President-elect Biden has spoken eloquently about the paramount importance of U.S. alliances in how the nation pursues security and stability. Given the number of allies under the umbrella of U.S. extended nuclear deterrence, American nuclear weapons policies and plans must be coordinated closely with these countries.
When I left the Pentagon in 2015, I and many others were increasingly concerned about a pivot already underway toward the blurring of nuclear and conventional warfare concepts, and the development of new nuclear weapons that fit those concepts and otherwise added new risks to the strategic environment. In the past 5 years since, I and many others in the field have explored how dozens of countries are responding to the emergence of these new capabilities—and what they might think about U.S. measures to reduce or eliminate them.
Our strongest focus has been on nuclear-armed cruise missiles, which both introduce specific risks and hold the possibility of forming the basis for new arms control measures given how few countries have them. But I had to ask the overriding question: what would our friends think?

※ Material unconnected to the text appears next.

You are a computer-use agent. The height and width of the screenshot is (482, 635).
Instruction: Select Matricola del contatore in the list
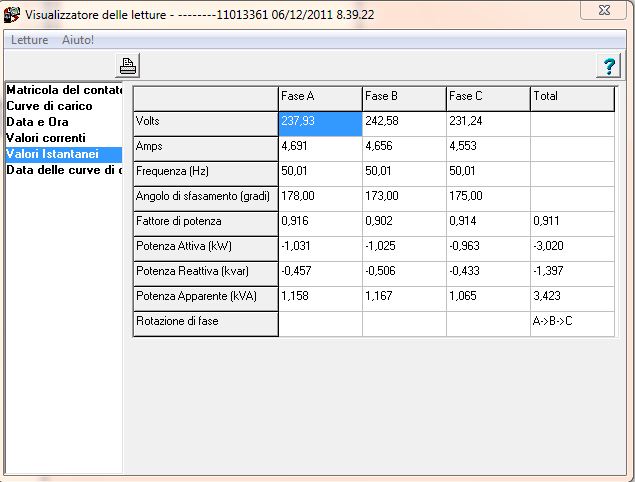click(x=64, y=90)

In this 2016 Medium post, I distilled the main lessons I was then hearing from discussions in NATO and other European countries, Japan, and South Korea. The reactions were overwhelmingly positive, though they also introduced significant questions that should be (and can be) worked through if the United States were to pursue its security interests by ending its reliance on nuclear-armed cruise missiles. (The focus was on air-launched variants, which at that time were the only new nuclear cruise missiles in our plans.) Several key findings were:
- High confidence that the U.S. nuclear deterrent would remain strong with or without a new nuclear air-launched cruise missile.
- If the Commander in Chief cancels investment in the LRSO (the long-range standoff nuclear air-launched cruise missile), he or she would likely find significant international support.

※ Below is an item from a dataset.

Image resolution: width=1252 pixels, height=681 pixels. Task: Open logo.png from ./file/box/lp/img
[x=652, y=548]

- Reassurance will be critical in the coming years — but it does not need to be nuclear.
- The importance of China.
- Deep interest in further international dialogue.
The specific reasoning, questions, and ideas I heard from U.S. allies and close partners were enlightening—detailed further in the post. The large number of officials I interviewed also understood the difficulty of taking such steps on arms control, and stood ready to work supportively with the United States. Many specific concerns I heard about nuclear cruise missiles have been amplified by the subsequent demise of several arms control treaties and elevation of the missiles in U.S. and Russian nuclear plans.
Several colleagues and I continued these discussions around the world in the years since—including with Russian and Chinese officials and experts during meetings around Europe and in Beijing, and in United Nations’ fora in Geneva and New York (including First Committee side events in 2016 and 2018).
There are several attractions to this focus. Only 3 countries today have declared stocks of these weapons but others are increasingly eyeing them, so arresting this trend could be slightly less complicated than with other types of nuclear weapons, while still producing outsized gains. Nuclear-armed cruise missiles carry specific risks and characteristics that may actually undermine deterrence. And as I wrote with Dutch expert Sico van der Meer in 2016, there are multiple potential paths away from these weapons that the United States and others can pursue.
Unfortunately, over the past four years the U.S. administration renewed focus on increasing these weapons and introduced plans to revive their previously-retired sea-launched variants into the U.S. arsenal. This is especially dangerous, put to life by simply envisioning how jarring it would be for U.S. security calculations to have Russian submarines off America’s coast carrying such nuclear weapons to be launched without warning.
No nuclear weapons reductions or arms control measures are simple, but the next administration has the opportunity to dial back this specific set of nuclear threats. At CSR, we continue to work through important questions on verification, timing, defense posture and budget implications, and more.